Performance Anxiety when Trying to Conceive
When you first start trying to have a baby, it can seem too good to be true. There are no more condoms to fool around with. Your partner may be extra motivated, which is always fun. Certain days you know, no matter what happened that day, you are getting lucky that night. But after some time, say months or even a year, what was once an added bonus can turn into a liability. Los Angeles marriage and family therapist Aaron Buckwalter says, “…after 6 months of no pregnancy, people start to get a little worried. Part of this worry derives from hearing so much about infertility that people start to get anxious and move rapidly into concern about infertility.” This is where sex turns a corner. Instead of fun, it becomes a chore. Buckwalter says, “Some books and doctors recommend having sex twice a day during the ovulation period. Having sex 6 times in three days sounds like it could be fun, but can lead to performance anxiety and often anger and resentment.” This negativity is carried into the bedroom. But how men and women deal with such emotions is different.

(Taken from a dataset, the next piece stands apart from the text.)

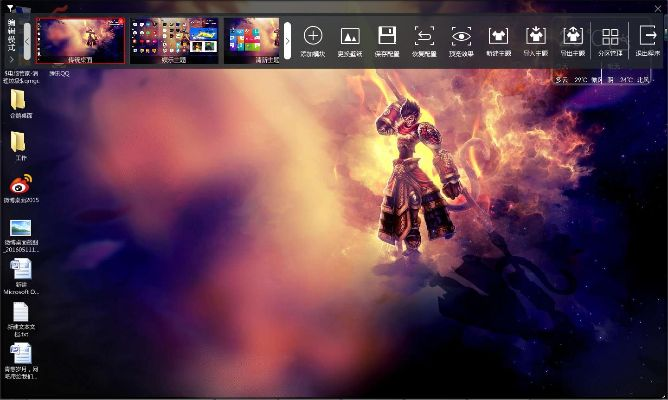The height and width of the screenshot is (400, 668).
Task: Select the first theme thumbnail with red border
Action: 80,38
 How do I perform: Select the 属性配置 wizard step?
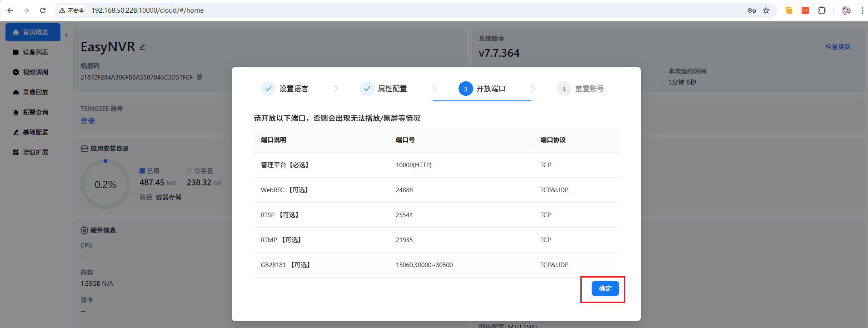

“Men do typically bear the brunt of performance anxiety as couples try to conceive,” Buckwalter says. “When the pressure is on to have sex numerous times in a short time period, many men have erection difficulties and also difficulty achieving orgasm each time. If there is a ‘failure’ in one of those attempts, it can compound the pressure later in the day or the following day to perform their duty successfully.” The woman’s own anxieties can compound the issue. With so much pressure and negative emotions building up on both sides, and the spontaneity and playfulness gone out of it, it’s no wonder so many guys have performance anxiety at this crucial time. So how can you overcome it? According to Buckwalter, “Rather than giving into the timetable and feeling rushed, the couple should relax and try to re-introduce playfulness into the situation. It can be a good time to check in with each other about fantasies or role playing ideas and other ways to distract them from the timetable.” Make it more like in the old days. Don’t feel pressured. Instead, find ways to deal with your anxiety. Talk about it and see how she feels, too. Once you clear the air and deal with those negative emotions, lovemaking can become organic and exciting, and less of a chore. If performance anxiety still exists, seek out a counselor or sex therapist. If you cannot conceive after one year of trying, see a fertility specialist.